EXERCISE:
Return the following lines and nothing else: the one holding "Click the Licitação section header" and all those after it in the records below, unchanged, minus any pictures.

Extracted data entries:
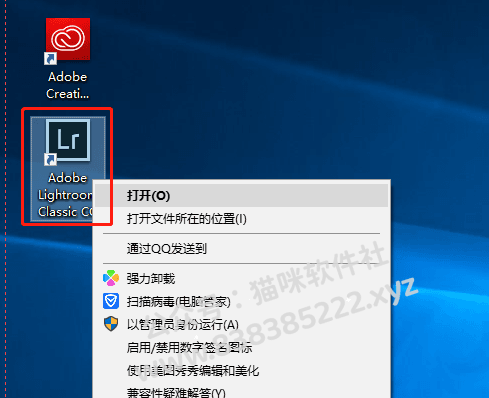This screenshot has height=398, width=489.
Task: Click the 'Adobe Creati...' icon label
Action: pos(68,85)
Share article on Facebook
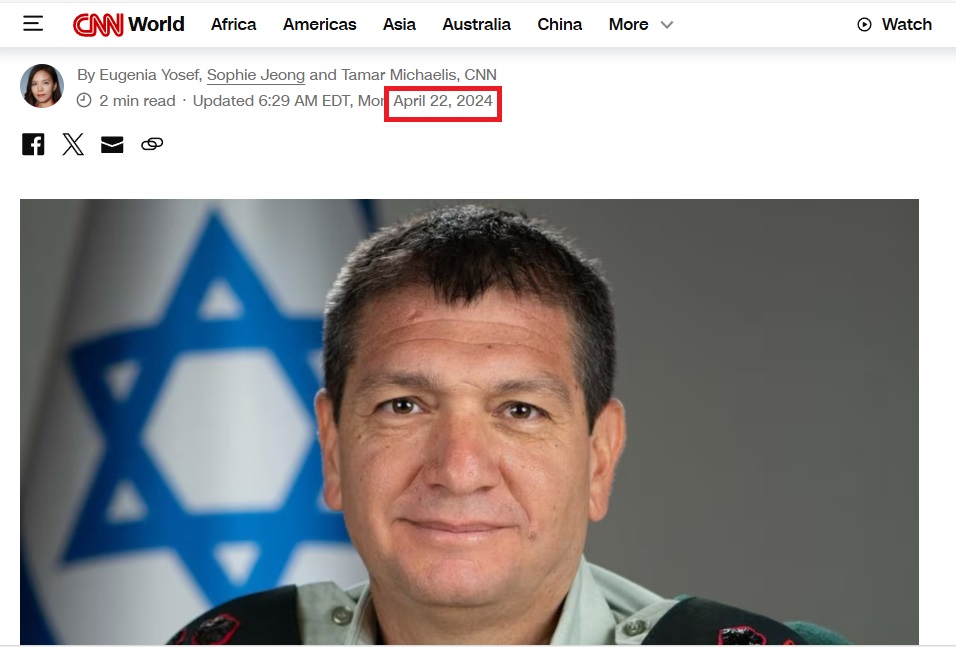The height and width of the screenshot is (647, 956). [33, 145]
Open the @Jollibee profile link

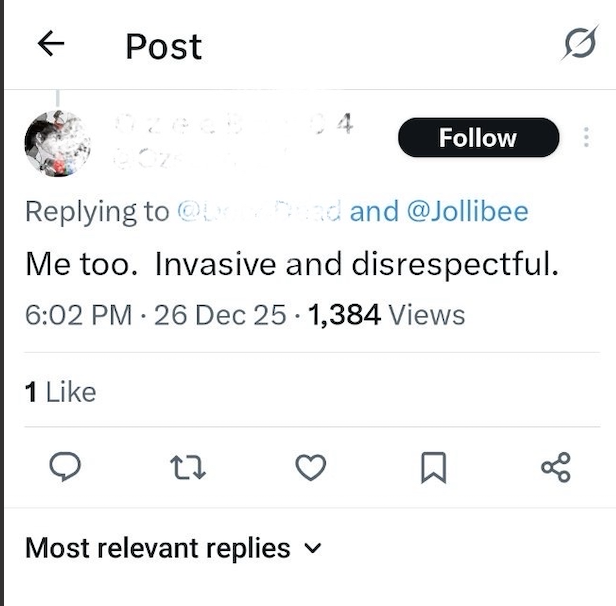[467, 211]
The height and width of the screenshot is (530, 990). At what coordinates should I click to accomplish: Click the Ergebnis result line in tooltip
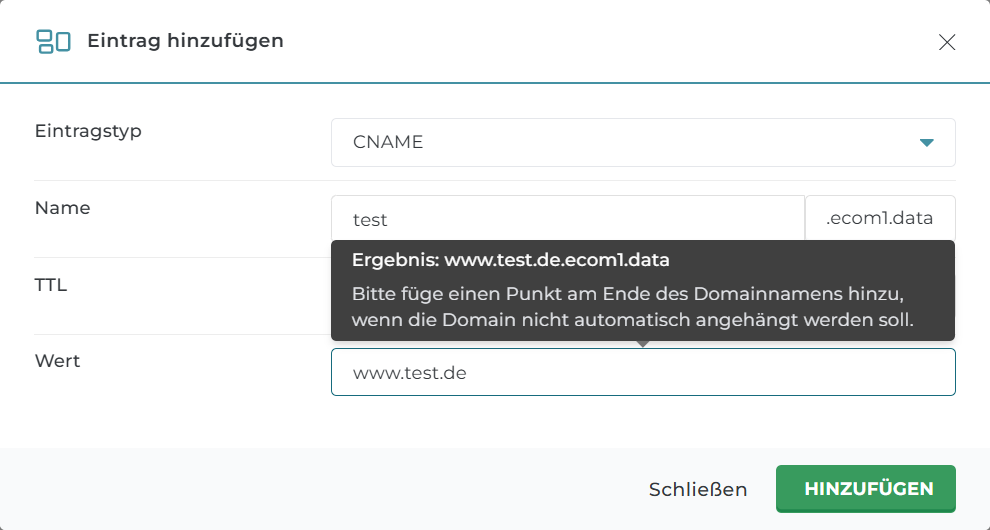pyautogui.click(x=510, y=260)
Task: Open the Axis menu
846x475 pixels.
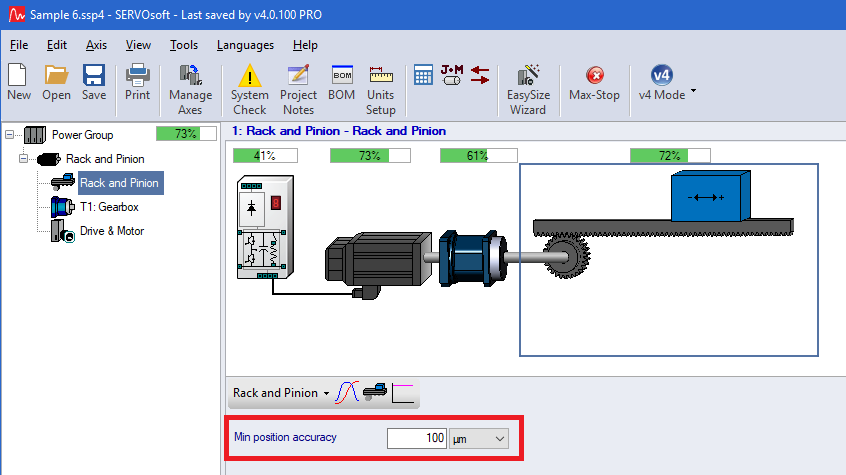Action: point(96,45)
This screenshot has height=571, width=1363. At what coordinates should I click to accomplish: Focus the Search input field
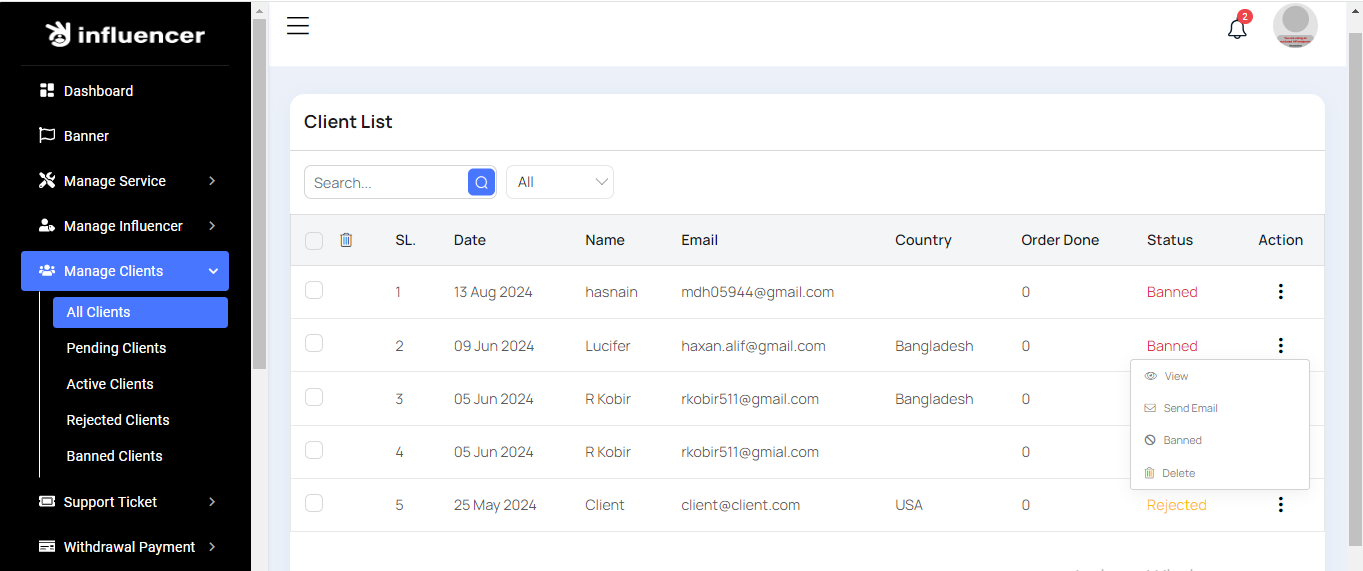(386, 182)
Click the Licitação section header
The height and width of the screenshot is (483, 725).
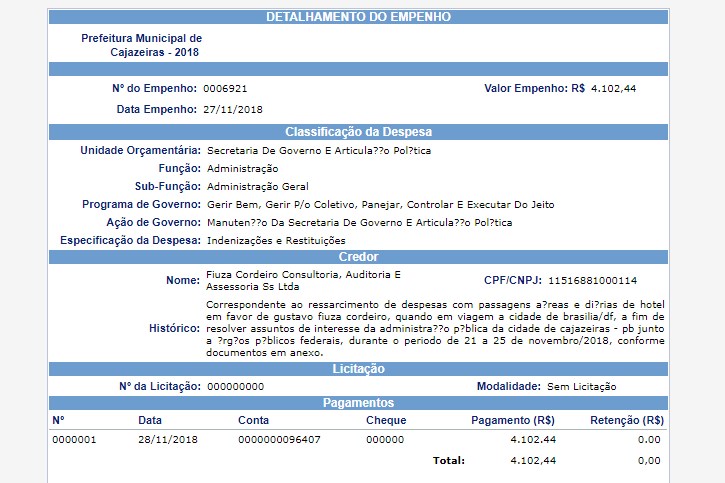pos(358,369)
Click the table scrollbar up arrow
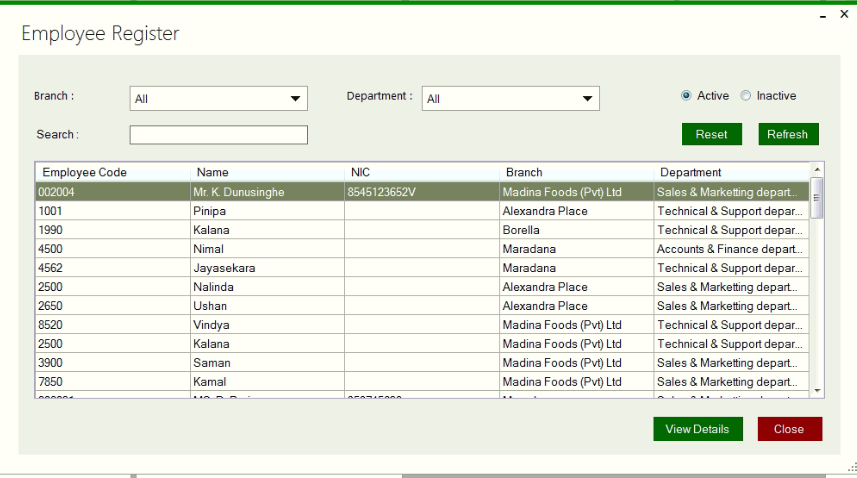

RESULT OF THE TASK:
Click the Licitação section header
The height and width of the screenshot is (483, 725).
pos(358,369)
Click the table scrollbar up arrow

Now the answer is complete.